• [TASK REQUIREMENTS]
• a. In the blog post about moving from BPA to BPS, when was the Safe Chemicals Act introduced in the Senate?
• b. Carry on writing the blog post about BPA and BPS, picking up after its final sentence.

• [SUPPLIED PASSAGE]
- - -

Archive for the ‘BPA’ Tag

From BPA to BPS   Leave a comment

This past November news came out that the BPA-free receipt paper currently being marketed may be no better or only slightly better than the receipt paper containing BPA (bisphenyl A). The new receipt paper is made using bisphenyl S, which is a slightly less potent hormone mimicking compound that is more persistent and less studied.

I’ve been waiting for this shoe to fall on the whole BPA thing. From the very beginning the conversation has been very frustrating to me and I’ve tried to stay out of it because it has been almost entirely focussed on one chemical, and not the class of chemicals. It’s been frustrating seeing “BPA-free” plastic hailed as green with no regard for the fact that plastics contain other problematic chemicals as well. It’s been frustrating seeing environmental organizations talk only about the concerns with BPA without also educating the public about estrogenic activity in general. There were a few refreshing bits of fresh air (like the Sigg water bottle issue, where one of the concerns voiced online was that they are only testing or releasing results for the new lining for BPA, not estrogenic activity), but it has been a very focussed campaign.

So when I read the news about the new receipt paper, I had a bittersweet laugh. Laughter because that’s my response to everything (I’m one of those people who can’t suppress the giggles at funerals, or in response to uncomfortable statements), and this inevitable news deserved it. Bittersweet because it is a big deal and something needs to be done, but really, are we going to take a couple of years to make grassroots campaigns to eliminate all of the thousands of harmful chemicals ONE AT A TIME? That’s why we need to incorporate the Precautionary Principle into our systems. That’s why we need to pass the Safe Chemicals Act (It was introduced in the Senate in April 2010 and currently is in committee).

- - -

• [DATASET EXTRACT]
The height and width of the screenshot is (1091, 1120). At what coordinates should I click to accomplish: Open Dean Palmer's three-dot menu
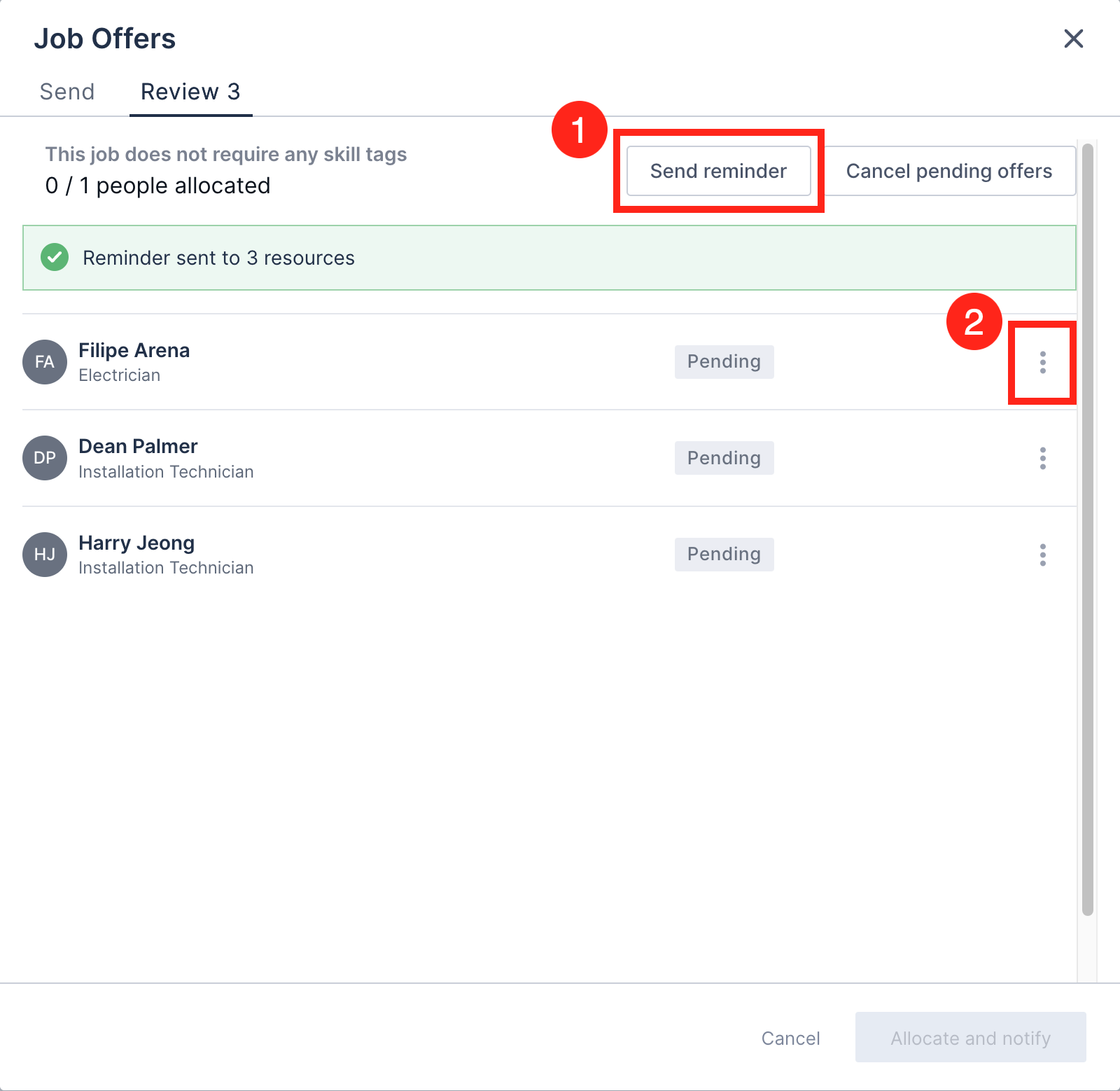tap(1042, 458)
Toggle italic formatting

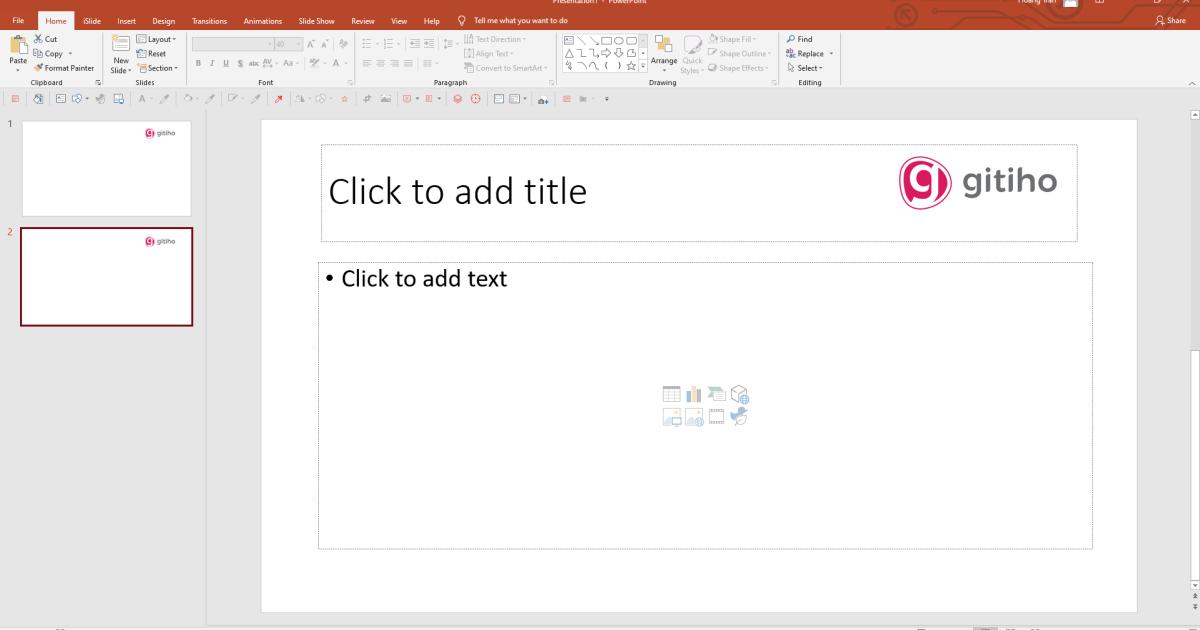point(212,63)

- - -

• [ANSWERS IN ORDER]
• a. April 2010

• b.
This is not the first time in our history that we’ve replaced something with a more “environmentally-friendly” alternative to later find that the replacement is very environmentally unfriendly. One great example is MTBE, which was added to gasoline when lead was removed. Unfortunately, MTBE is very mobile in the subsurface and now large plumes of MTBE contamination in groundwater are common around fueling facilities with leaking tanks or spill histories. In the BPA/BPS issue, the thing that stands out the most to me is that BPS is more persistent. Persistency is just what it sounds like. It means that the chemical will be around in the environment for along time because, for whatever reason, it is difficult or slow to degrade/denature it. For example: pesticides that were banned in the US decades ago but that are still detected in some places in soil and animal tissue.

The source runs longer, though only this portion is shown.